Typically most WHS cases involve breaches of duties to ensure, so far as reasonably practicable, the health and safety of workers and other persons. Unfortunately what this can result in is a narrow focus on meeting this duty to the detriment of others.

Employers (and businesses generally) should be aware that health and safety in the workplace does not stop with dealing with internal issues and one's own workers. The Consultation Duty makes it clear that safety is an overall approach that requires some level of interaction with other businesses who may have an impact on the task/matters at hand. As a result, PCBUs should:

  • Identify the other businesses that may have a role to play in a particular matter.
  • Don't simply assume that these other businesses have adequately addressed their WHS issues.
  • Liaise with businesses to either jointly identify risks to health and safety or view known risks that another business has already identified.
  • Determine what the best method is for ongoing communication eg email, phone, face to face meetings.
  • Labour hire business should be particularly vigilant to comply with Consultation Duty, as they are sending their workers into other workplaces.

Failure to consult lead to serious injuries

In a recent case in South Australia Boland v Trainee and Apprentice Placement Service Inc [2016] SAIRC 14 the South Australian Industrial Relations Court fined a not-for-profit organisation $12,000 for failing to comply with the Consultation Duty.

The business, Trainee and Apprentice Placement Service Inc. (TAPS), assigned apprentices to host employers.
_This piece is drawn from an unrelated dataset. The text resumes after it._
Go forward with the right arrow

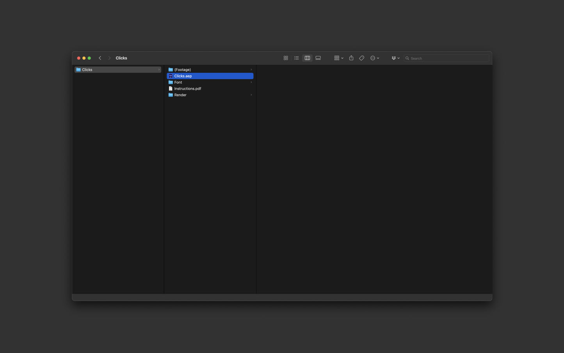pos(109,58)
In January 2014 an apprentice was assigned with a roofer (Joseph Cameron Argent, t/as Shear Edge Roofing). During one task, the worker was handed 7.7 metres of guttering whilst only being 4.1 metres from power lines. The guttering came into contact with both a 240 volt and 11,000 volt power line, resulting in significant injuries to the worker.
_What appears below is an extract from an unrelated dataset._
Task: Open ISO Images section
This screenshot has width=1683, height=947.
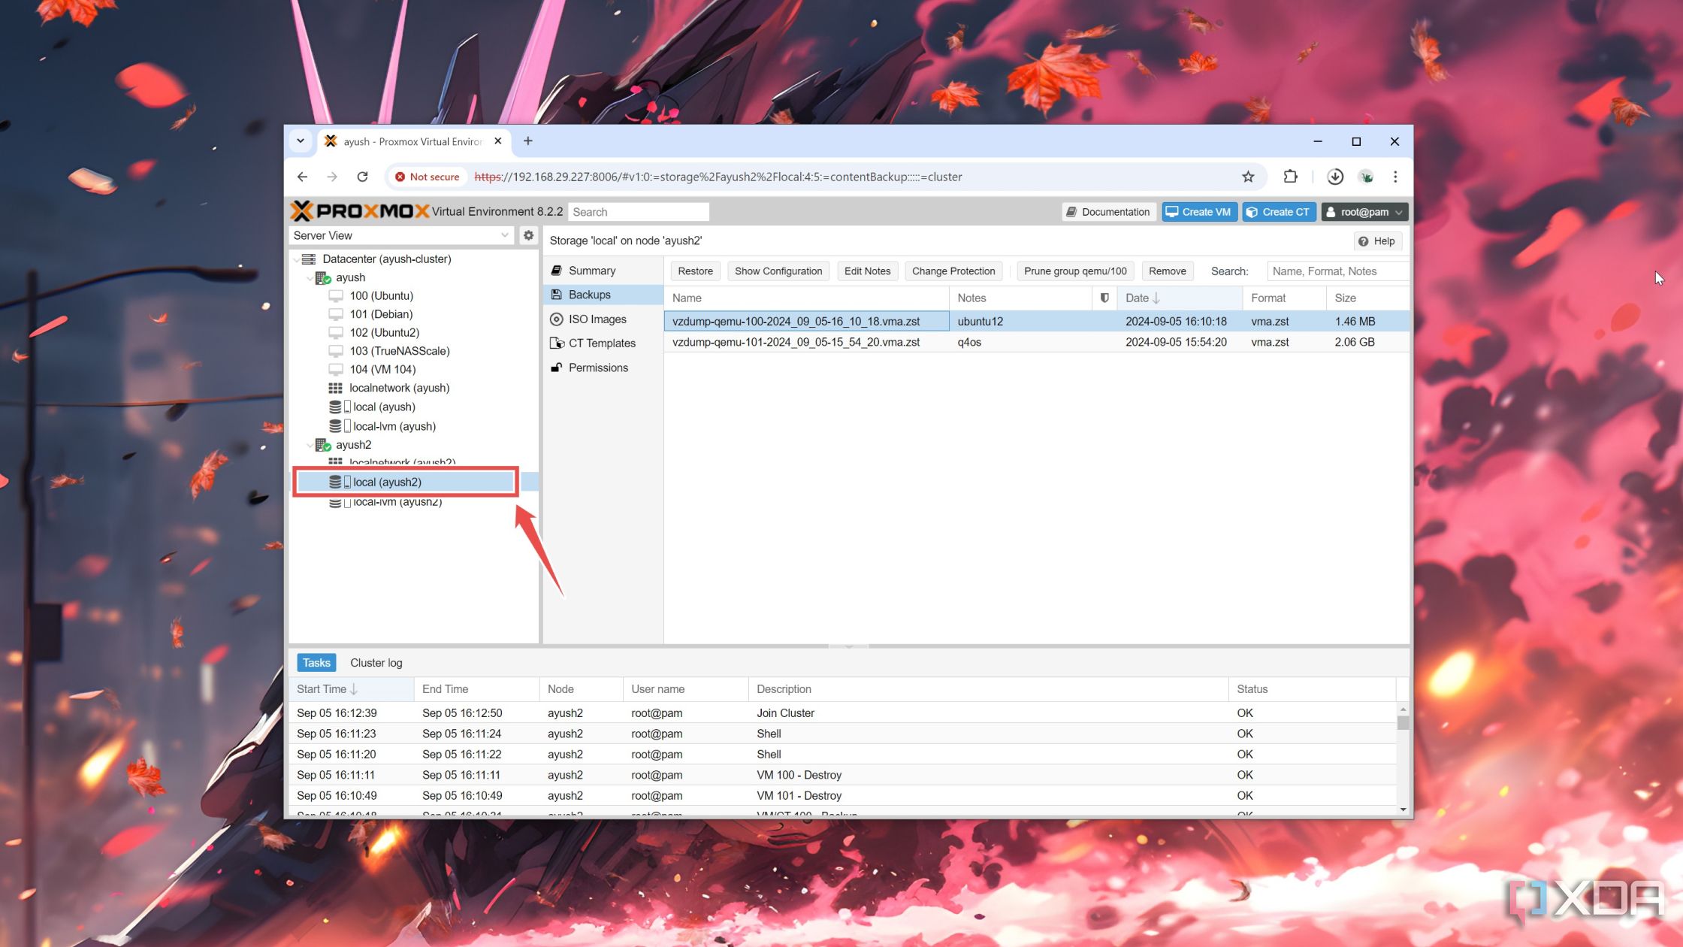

Industrial Magistrate Michael Ardlie noted that there were no safety measures in place at the work site, even though it involved clearly high risk work within close proximity to power lines. Despite TAPS having knowledge of WHS issues, with three field officers who would attempt to visit the various worksites where apprentices were placed, TAPS could not simply rely on those other business at the work site to do the right thing as it relates to WHS without at least making sufficient enquiries.
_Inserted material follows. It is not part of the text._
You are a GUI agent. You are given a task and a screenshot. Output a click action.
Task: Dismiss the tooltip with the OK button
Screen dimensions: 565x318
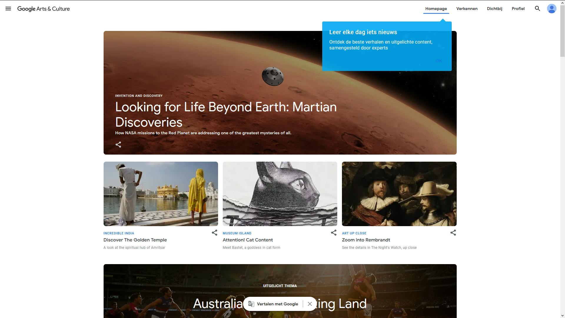(x=438, y=61)
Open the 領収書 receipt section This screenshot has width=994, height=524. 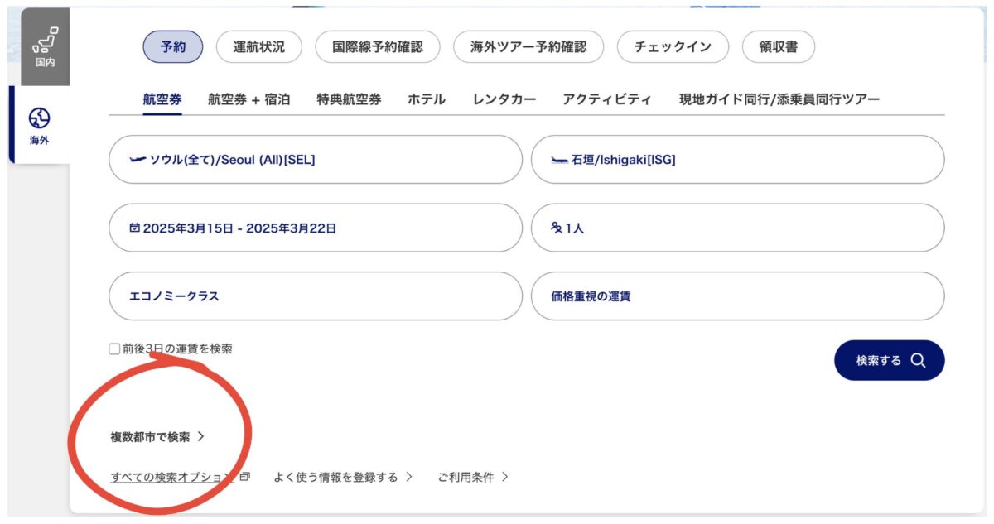779,47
TAPS, by not consulting, cooperating or coordinating with Shear Edge Roofing, was unaware as to whether appropriate training would be provided to TAPS' worker or even whether risk/hazard identification had been undertaken and any risks eliminated or minimised as far as reasonably practicable.

The value of the fine, being $12,000, was ordered because of an early guilty plea and the measures TAPS had put in place after the incident to reduce the risk of a recurrence of a failure to comply with the Consultation Duty.

The content of this article is intended to provide a general guide to the subject matter. Specialist advice should be sought about your specific circumstances.